Prescribed burns ensure Fort Hood range stay operational

By David San Miguel, Fort Hood Public AffairsMarch 11, 2022

Wildfire
Pfc. Ethan Wilkinson overlooks a wildfire from a UH-60 Blackhawk helicopter, Aug. 19, 2020. Wilkinson served on a Bambi Bucket team, which delivered aerial water suppression, a key element during wild land fires. (Photo Credit: Spc.

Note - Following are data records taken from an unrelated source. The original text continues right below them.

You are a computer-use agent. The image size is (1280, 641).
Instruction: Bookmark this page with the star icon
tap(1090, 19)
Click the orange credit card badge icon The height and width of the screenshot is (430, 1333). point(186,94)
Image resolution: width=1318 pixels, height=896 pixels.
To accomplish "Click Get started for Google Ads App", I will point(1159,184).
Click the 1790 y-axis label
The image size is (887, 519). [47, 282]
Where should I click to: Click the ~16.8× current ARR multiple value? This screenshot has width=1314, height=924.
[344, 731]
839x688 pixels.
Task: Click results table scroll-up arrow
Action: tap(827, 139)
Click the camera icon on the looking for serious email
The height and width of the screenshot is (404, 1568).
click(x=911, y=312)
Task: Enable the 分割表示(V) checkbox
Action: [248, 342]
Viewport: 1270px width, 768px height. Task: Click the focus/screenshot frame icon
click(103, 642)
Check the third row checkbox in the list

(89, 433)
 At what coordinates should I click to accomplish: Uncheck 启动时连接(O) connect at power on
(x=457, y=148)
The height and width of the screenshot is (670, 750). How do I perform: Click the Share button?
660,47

Erick Barnachia, 1st Air Cavalry Brigade, 1st Cavalry Division) VIEW ORIGINAL

FORT HOOD, Texas - A chief priority for the Army is to ensure it has the right resources in the right place to support “readiness and modernization.”

For Soldiers assigned or deployed to here for training, maintaining that readiness posture often culminates at the post’s vast range complex where units exercise intense, warfighting maneuvers to ensure their combat proficiency on the battlefield.

Leaders there also recognize a possible hindrance to that training should a range have to be shut down as a result of wild land fires.

Not resigned to let that happen, garrison leaders converged at the installation’s emergency operations center for the Fort Hood Wild Land Firefighting ROC Drill, March 2, to coordinate prescribed burn strategies to ensure those ranges stay open.

According to Christopher Hoffman, chief, training division, Directorate of Plans, Training, Mobilization and Security, or DPTMS, the team’s interest and focus is to “collectively work at ways that can reduce the chance of wild land fires to maximize the training time for Soldiers during those high-risk months we have typically twice a year, during the cold weather time, January-February, and then July-August.”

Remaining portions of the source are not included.